Document extract below:

“I think you also get the face you deserve. Have you seen it lately?”—Actress Anjelica Huston, answering whether abusive ex-boyfriend Ryan O’Neal got “the career he deserved,” quoted in Andrew Goldman, “In Conversation: Anjelica Huston,” New York Magazine, April 29, 2019
The face you see here was not the one Ms. Huston had
in mind when she made this remark. This one was taken in 2008 by the Los
Angeles County Sheriff’s Office, after Ryan O’Neal was arrested, along
with son Redmond, on charges of drug possession.
Granted, nobody is going to look good in a mug shot.
And O’Neal has looked even worse since then. That would be normal to expect for
a leukemia and prostate cancer survivor who, as it happens, also turns 80
today.
But Ms. Huston would have it that the actor—a romantic
heartthrob since his days on the primetime 1960s soap opera Peyton Place
and the 1970 weepie, Love Story—is finally paying the wages of sin. In
other words, the once-handsome actor now looks as ugly as the way he once acted
towards others.
In a period when she was separated from longtime companion
Jack Nicholson, Ms. Huston took up with O’Neal. It’s a safe bet to say, judging
from her recollections, that this relationship-on-the-rebound is one she deeply
regrets.

End of Document extract.

▶ [Problems to solve]
a: According to the passage about Ryan O'Neal, in what year did the Los Angeles County Sheriff's Office take his photo?
b: Print everything in the passage about Ryan O'Neal from "But Ms. Huston" down to "towards others.".

Source information below:

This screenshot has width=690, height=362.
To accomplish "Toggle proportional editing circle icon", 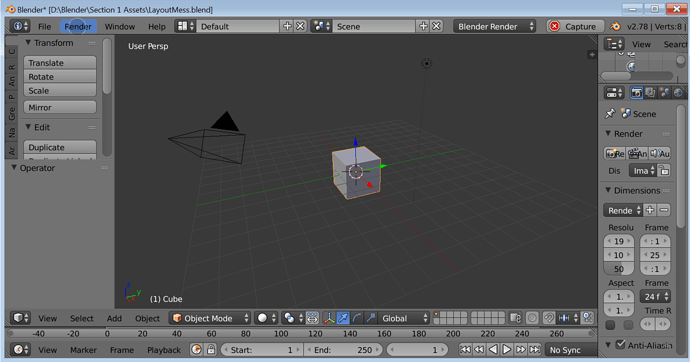I will [x=532, y=318].
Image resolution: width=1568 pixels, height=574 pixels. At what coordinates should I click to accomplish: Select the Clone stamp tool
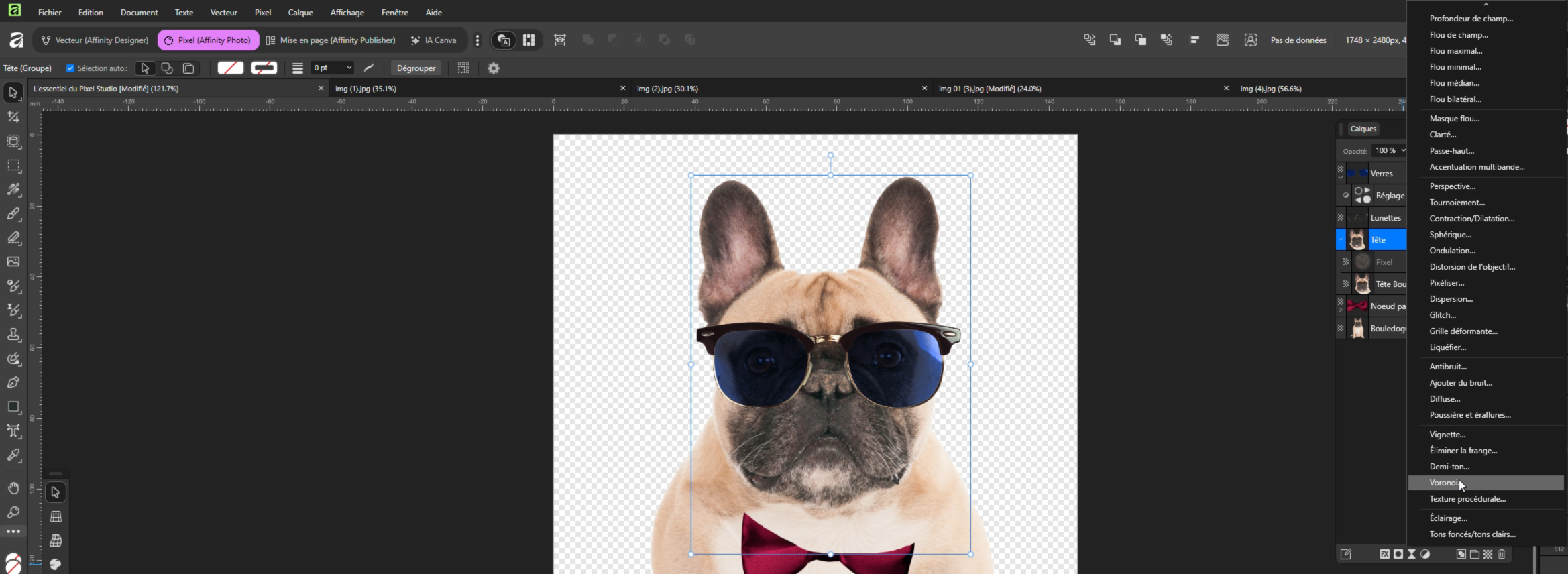(13, 335)
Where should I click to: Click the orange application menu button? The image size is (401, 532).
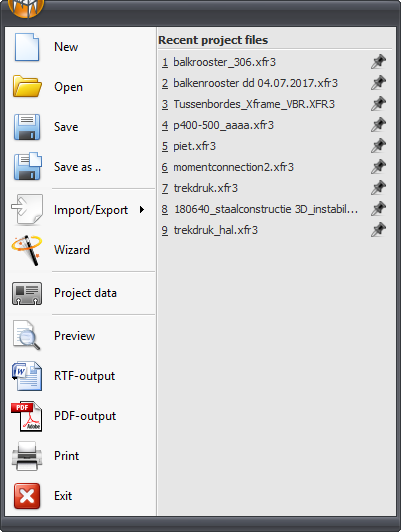pos(26,7)
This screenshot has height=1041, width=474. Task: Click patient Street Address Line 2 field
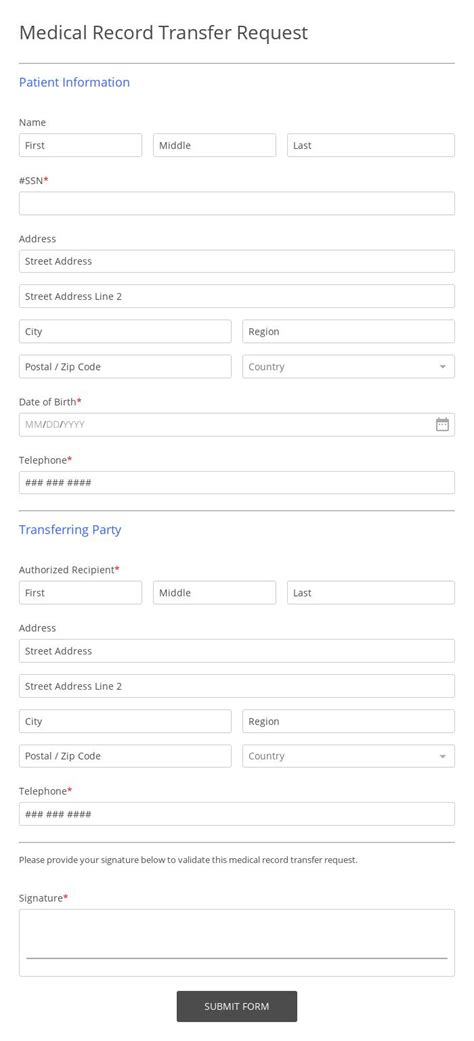[x=237, y=296]
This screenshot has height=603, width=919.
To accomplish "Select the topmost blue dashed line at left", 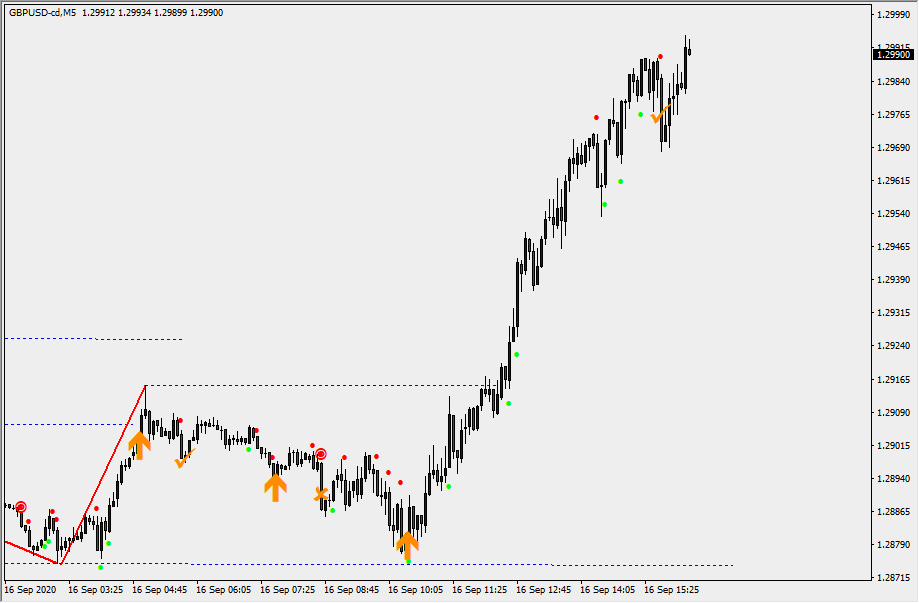I will [x=90, y=339].
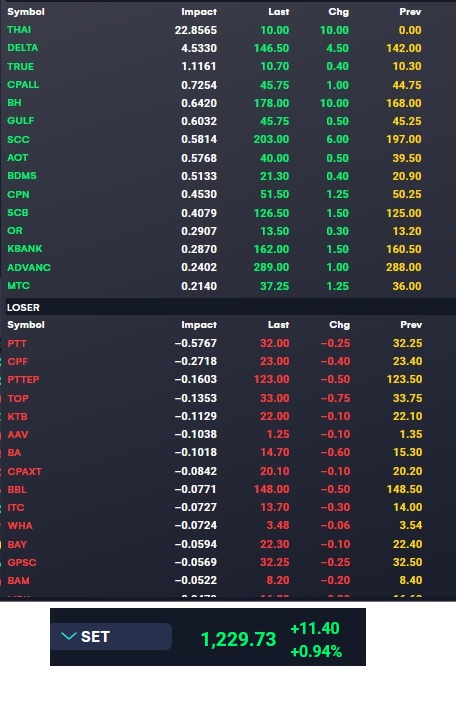Viewport: 471px width, 711px height.
Task: Open the CPALL stock symbol
Action: [x=23, y=85]
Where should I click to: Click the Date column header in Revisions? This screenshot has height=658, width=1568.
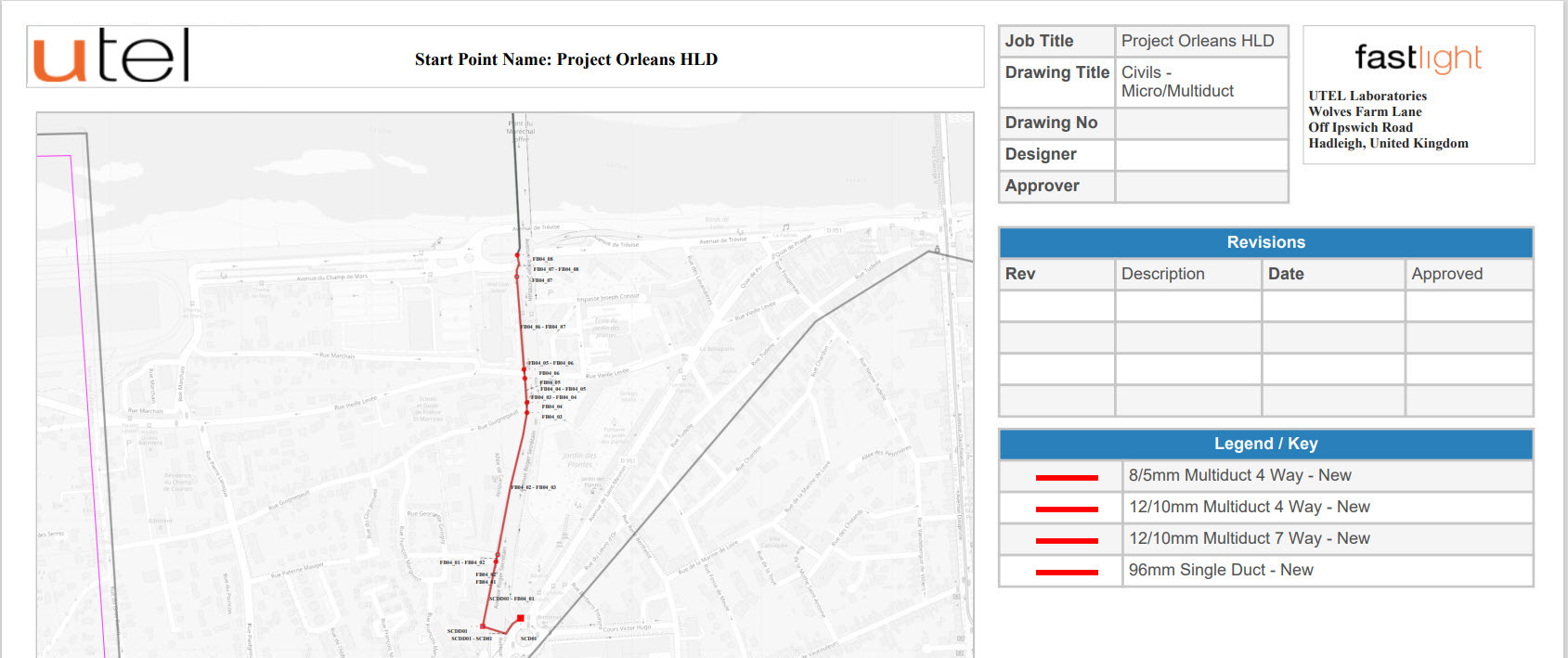tap(1286, 274)
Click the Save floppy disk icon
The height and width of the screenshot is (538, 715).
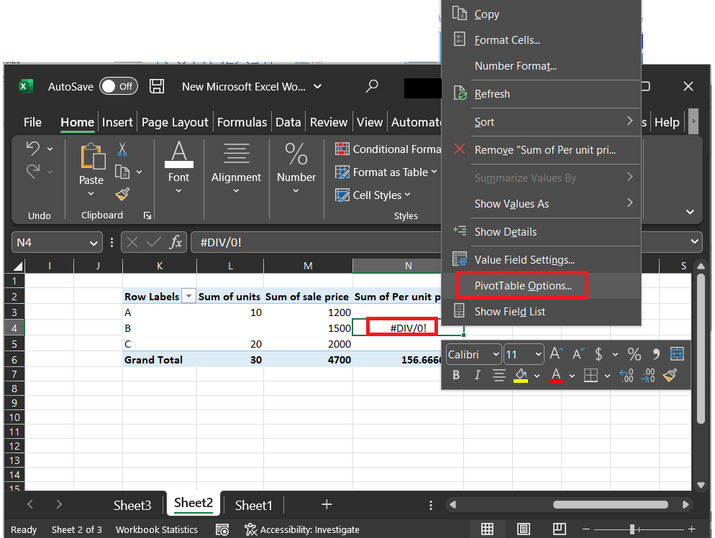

End of Source information.

▶ [Activity answers]
a: 2008

b:
But Ms. Huston would have it that the actor—a romantic
heartthrob since his days on the primetime 1960s soap opera Peyton Place
and the 1970 weepie, Love Story—is finally paying the wages of sin. In
other words, the once-handsome actor now looks as ugly as the way he once acted
towards others.